- _REQUIRED TASK_:
Reproduce the lines of the data from the line with "Bookmark the page" to the line with "tap(811, 764)", and give nothing else.

- _EXTRACTED ENTRIES_:
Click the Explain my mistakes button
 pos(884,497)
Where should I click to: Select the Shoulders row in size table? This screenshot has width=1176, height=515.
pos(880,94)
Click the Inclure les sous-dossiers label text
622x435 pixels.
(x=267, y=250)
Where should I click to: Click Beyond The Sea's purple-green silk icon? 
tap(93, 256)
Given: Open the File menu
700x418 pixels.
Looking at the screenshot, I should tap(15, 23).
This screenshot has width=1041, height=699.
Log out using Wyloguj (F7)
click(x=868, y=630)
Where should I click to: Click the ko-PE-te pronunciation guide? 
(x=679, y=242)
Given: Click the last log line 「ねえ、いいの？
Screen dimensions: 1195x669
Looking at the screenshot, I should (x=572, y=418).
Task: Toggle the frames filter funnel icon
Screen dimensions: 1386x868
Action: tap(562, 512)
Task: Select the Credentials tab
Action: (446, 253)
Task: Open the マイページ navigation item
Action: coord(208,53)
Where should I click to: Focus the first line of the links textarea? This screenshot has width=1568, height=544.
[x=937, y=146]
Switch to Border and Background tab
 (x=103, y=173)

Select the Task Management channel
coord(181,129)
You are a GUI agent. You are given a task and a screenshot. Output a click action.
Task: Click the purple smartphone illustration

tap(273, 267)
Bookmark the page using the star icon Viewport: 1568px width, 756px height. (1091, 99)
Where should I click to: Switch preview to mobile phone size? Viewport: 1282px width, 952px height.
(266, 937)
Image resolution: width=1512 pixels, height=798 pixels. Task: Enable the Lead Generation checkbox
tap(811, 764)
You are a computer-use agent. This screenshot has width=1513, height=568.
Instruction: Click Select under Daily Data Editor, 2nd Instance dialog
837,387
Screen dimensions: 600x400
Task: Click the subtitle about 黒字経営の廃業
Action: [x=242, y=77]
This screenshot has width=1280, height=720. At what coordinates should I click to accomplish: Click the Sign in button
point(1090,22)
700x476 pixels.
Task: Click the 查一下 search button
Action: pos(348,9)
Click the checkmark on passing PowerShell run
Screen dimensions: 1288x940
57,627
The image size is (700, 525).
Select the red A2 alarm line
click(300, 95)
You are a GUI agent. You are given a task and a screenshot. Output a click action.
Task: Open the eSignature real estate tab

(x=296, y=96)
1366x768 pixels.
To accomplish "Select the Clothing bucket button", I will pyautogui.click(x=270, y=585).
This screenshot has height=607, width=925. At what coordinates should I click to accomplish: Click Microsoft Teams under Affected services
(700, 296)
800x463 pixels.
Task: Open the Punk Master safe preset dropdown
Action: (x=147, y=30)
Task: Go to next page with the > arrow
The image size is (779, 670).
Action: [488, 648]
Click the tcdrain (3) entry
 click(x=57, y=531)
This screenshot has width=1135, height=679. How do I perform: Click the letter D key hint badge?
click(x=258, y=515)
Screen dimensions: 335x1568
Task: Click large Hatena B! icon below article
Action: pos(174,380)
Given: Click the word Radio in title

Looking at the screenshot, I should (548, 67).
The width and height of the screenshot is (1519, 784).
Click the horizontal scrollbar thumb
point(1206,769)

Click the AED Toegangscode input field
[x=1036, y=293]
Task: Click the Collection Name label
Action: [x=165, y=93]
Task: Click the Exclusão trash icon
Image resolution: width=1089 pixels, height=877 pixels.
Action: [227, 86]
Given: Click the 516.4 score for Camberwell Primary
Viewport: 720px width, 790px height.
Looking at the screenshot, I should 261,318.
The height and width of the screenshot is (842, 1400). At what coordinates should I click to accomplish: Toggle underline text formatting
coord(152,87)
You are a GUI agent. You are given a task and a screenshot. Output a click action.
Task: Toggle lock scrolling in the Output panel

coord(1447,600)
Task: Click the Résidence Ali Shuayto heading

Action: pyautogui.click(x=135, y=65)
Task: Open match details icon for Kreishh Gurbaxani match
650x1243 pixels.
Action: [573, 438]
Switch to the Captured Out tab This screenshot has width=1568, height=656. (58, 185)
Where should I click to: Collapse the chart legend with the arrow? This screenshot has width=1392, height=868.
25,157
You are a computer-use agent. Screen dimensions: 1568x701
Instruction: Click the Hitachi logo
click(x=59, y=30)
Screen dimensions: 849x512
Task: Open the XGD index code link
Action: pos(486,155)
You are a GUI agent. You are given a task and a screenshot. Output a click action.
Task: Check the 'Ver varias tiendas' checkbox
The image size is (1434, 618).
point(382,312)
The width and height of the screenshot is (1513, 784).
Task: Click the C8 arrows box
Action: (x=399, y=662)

- _TASK RESULT_:
Bookmark the page using the star icon Viewport: 1568px width, 756px height. (1091, 99)
Where should I click to: Switch preview to mobile phone size? Viewport: 1282px width, 952px height.
(266, 937)
Image resolution: width=1512 pixels, height=798 pixels. Task: Enable the Lead Generation checkbox
tap(811, 764)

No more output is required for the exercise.